Cognitive Dissonance

As women have become more empowered, some have taken some additional responsibility in step with their additional ability/power. Women are now more likely to pay for dates than before. They are more likely to raise kids by themselves than before. They will do more things that were traditionally male just a generation ago. Work, hustle, buy themselves nice things, party, travel. You get the point. They don’t need men to do these things for them anymore, at least not as much as before. On top of this is the - in my opinion - toxic feminism that’s creeping in some female conversations where the general theme is that men are not needed anymore. This creates two problems. One is cognitive dissonance. Tell anyone something that goes against their beliefs and what happens? They deny it, they try to prove you wrong, and finally, when they find that they can’t, they completely ignore it. Its like its inconsequential. And that’s what’s happening with men today.

What happens when the man, who expects to take you out, to take you on trips, sees you providing them for yourself? What happens when a man, who expect to be the head of the family, the final say, finds out he’s not? What happens when a man realizes that he isn’t as powerful as he thought he was? Well, first he’s going to deny it. ‘Ain’t no way a woman can have all those things,’ he’ll say. ‘Even if she does, women are naturally weak, and need a man’s guidance,’ he’ll say. When that doesn’t work, he’ll try to prove himself right. He’ll forcefully subjugate his wife. He’ll beat her, mistreat her, cheat on her. All ways to forcefully create dominance (or an illusion of it), and remind her that she ain’t shit. And finally, he might completely ignore it, assume your non-importance, and treat you as such.

The Manosphere

As I said above, polarization is the way of the world today. With the toxic feminism talk going around for the past few years, there’s naturally been a rise in an opposite and equally shocking discussion on the male side. As a whole, its called the Manosphere. This includes names such as Andrew Kibe, Kevin Samuels and Andrew Tate. The same way guys can’t sit down and listen to some feminists talk, is the same way women can’t listen to guys like Andrew Kibe talk. But here’s the thing we need to be worried about. As much as we want to say that these guys are toxic, and should be cancelled, and worse, these guys have a massive audience. Massive. Guys you wouldn’t think would ever care for such sentiments - sweet guys, good guys - are finding themselves drawn to what these ‘toxic’ men are saying. And it is with good reason.

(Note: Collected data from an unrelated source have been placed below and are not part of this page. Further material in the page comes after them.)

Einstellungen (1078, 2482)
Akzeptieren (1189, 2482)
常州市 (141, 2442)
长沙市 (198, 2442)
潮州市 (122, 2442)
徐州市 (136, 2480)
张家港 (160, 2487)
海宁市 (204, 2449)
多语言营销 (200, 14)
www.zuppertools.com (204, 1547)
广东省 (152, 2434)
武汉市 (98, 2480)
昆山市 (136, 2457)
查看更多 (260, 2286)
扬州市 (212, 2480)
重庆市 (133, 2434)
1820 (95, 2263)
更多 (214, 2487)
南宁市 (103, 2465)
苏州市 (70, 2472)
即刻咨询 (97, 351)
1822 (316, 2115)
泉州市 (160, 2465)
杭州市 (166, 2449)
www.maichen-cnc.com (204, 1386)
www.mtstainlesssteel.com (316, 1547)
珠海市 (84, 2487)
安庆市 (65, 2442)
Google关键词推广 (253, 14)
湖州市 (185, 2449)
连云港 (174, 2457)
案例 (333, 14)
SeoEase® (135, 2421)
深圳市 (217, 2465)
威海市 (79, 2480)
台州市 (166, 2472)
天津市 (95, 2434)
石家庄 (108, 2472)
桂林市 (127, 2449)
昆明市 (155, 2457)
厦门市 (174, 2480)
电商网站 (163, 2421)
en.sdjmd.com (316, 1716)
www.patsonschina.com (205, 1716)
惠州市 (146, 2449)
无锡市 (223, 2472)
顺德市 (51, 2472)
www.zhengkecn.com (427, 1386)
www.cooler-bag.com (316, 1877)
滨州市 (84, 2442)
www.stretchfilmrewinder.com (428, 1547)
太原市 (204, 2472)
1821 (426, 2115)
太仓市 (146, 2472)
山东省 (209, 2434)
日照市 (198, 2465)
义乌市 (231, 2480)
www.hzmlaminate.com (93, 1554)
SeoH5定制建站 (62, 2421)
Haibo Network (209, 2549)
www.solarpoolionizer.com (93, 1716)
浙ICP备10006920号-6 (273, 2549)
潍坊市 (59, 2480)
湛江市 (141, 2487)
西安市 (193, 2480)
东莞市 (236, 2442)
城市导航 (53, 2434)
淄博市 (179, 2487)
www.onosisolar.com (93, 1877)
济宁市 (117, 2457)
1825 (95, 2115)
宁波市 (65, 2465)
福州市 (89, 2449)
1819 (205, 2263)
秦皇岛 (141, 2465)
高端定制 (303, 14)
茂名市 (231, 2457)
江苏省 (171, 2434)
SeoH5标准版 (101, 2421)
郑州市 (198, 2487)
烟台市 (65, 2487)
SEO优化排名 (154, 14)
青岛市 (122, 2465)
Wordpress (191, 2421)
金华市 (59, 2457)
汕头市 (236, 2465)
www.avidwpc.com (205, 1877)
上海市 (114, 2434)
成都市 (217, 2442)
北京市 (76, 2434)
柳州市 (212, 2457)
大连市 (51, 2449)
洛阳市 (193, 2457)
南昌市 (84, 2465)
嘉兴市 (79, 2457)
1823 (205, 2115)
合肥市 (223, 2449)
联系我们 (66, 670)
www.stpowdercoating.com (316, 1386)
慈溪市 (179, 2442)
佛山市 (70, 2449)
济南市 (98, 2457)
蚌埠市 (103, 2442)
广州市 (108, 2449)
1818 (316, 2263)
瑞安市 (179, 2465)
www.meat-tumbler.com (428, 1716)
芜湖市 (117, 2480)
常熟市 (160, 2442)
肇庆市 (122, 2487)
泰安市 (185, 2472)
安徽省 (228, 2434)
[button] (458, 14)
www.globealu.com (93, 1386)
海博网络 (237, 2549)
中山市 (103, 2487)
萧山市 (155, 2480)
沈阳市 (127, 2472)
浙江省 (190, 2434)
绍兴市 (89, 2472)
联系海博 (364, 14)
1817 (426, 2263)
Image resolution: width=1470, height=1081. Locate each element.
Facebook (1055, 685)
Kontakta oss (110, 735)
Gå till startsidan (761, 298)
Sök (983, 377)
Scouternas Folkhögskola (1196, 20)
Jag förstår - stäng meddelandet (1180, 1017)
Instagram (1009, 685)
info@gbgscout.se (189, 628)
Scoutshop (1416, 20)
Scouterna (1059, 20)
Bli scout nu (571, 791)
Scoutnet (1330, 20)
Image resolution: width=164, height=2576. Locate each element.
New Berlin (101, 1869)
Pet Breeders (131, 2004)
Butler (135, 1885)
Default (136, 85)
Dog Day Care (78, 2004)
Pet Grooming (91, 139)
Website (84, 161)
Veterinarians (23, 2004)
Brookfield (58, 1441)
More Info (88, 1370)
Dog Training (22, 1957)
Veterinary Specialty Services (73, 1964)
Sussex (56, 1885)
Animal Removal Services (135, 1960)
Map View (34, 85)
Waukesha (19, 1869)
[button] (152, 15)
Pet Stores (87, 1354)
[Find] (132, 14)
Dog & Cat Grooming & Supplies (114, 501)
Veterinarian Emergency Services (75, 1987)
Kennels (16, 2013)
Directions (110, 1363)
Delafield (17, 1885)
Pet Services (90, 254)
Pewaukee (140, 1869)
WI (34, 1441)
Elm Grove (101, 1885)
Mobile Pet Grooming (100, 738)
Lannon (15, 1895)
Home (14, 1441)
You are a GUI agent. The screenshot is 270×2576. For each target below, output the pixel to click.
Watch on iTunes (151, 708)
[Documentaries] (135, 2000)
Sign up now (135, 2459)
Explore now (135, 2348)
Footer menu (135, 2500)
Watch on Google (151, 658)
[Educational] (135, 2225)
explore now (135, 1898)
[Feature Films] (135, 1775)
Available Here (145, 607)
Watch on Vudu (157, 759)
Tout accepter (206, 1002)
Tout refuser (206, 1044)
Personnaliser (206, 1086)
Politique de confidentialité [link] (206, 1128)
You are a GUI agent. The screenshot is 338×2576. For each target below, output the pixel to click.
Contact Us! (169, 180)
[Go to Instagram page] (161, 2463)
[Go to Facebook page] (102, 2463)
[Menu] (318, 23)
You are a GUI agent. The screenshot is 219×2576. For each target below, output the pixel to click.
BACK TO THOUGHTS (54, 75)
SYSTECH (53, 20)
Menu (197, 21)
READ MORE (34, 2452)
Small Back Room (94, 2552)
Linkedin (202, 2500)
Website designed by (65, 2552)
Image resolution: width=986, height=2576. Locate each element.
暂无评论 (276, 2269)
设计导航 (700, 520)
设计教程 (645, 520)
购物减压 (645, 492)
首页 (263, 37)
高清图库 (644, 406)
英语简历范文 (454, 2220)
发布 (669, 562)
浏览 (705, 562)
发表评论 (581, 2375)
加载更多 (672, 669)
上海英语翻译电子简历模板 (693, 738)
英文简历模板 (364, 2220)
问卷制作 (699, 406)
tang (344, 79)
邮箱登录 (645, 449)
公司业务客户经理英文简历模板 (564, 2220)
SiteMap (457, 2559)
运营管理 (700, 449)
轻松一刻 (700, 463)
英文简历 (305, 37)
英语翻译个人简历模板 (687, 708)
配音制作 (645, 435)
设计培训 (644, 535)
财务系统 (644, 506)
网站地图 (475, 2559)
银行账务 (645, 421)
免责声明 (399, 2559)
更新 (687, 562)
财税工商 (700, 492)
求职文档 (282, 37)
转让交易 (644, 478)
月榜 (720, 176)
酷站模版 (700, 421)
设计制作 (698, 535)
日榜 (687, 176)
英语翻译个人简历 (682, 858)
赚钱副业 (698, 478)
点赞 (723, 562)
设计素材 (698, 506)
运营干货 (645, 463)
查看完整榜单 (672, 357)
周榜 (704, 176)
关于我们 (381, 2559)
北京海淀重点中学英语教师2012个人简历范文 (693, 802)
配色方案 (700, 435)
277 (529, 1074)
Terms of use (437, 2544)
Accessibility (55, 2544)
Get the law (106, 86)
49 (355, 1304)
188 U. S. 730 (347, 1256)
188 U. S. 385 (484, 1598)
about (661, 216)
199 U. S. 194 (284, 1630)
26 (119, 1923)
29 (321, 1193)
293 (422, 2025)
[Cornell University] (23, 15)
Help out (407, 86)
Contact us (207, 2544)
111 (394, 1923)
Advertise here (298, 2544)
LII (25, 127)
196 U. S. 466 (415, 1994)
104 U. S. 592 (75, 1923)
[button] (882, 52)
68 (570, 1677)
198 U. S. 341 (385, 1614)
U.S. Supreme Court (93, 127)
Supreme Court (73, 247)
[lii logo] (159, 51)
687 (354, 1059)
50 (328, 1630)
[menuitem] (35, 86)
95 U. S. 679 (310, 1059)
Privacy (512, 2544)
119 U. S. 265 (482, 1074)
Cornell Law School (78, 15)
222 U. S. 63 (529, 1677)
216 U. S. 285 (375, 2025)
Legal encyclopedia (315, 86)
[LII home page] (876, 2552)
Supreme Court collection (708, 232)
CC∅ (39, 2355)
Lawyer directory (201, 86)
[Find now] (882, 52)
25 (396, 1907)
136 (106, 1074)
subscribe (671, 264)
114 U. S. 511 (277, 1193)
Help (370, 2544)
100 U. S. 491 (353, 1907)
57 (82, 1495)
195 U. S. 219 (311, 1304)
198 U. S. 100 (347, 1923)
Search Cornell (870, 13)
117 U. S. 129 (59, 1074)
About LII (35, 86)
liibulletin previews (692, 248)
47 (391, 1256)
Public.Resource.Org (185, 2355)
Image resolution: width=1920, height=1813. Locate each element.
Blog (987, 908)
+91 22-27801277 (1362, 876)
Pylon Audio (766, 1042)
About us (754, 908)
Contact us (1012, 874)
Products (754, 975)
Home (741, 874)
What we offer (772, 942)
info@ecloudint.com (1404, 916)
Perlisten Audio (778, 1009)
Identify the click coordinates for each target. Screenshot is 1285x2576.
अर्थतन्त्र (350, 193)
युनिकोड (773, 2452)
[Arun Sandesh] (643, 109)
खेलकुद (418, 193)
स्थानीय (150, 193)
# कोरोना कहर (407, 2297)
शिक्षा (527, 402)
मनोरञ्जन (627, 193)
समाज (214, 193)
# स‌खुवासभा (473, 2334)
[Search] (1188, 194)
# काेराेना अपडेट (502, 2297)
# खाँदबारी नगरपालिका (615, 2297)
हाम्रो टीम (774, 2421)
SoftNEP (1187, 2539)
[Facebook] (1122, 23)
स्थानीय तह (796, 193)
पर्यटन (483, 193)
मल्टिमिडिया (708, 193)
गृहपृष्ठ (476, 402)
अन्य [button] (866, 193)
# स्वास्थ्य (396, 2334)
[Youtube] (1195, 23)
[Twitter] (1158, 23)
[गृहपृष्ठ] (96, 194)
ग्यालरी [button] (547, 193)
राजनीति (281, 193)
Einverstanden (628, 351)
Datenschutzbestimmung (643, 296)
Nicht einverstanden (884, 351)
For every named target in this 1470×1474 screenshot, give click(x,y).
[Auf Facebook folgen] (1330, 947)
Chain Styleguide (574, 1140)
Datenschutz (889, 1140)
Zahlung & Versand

As bad as this sounds, I’m going to say it. Men no longer have monopoly and control over things that they have traditionally had control over. Society today tells men that they aren’t as important. It doesn’t communicate this overtly. It does so subtly. And that is causing men to ask themselves a fundamental question. ‘If I’m not needed here, then what the fuck am I doing here?’ We don’t know what we’re supposed to do. And women aren’t telling us what we’re supposed to be doing. They are busy trying to figure this shit out themselves. And so men are trying to find ways to re-assert their dominance, because they are told that they are supposed to be dominant. But how do you do that in a world where the woman you actually want - ‘actually’ being the key word - is just as dominant as you are. In comes the manosphere, where you can find all kinds answers to your questions about the nature of women. But are there any universal answers?

And So…

What’s currently happening is that the lines are being redrawn. We’ve just had a paradigm shift, and we still haven’t fully adopted to it. We still haven’t figured out that the traditional man the traditional woman are dead. We’re figuring it out as we go, fumbling in the dark for anything solid to lean on. And until this process is done, there’s going to be chaos. Single parent families, infidelity, cases of extreme violence, and many worse things. This is not an attack on any group of people. Rarely are people entirely right or entirely wrong. I’m just calling out what I see. But until we regress back to the mean, there’s one thing I’m sure of. We will get what we want, and we will fucking hate it.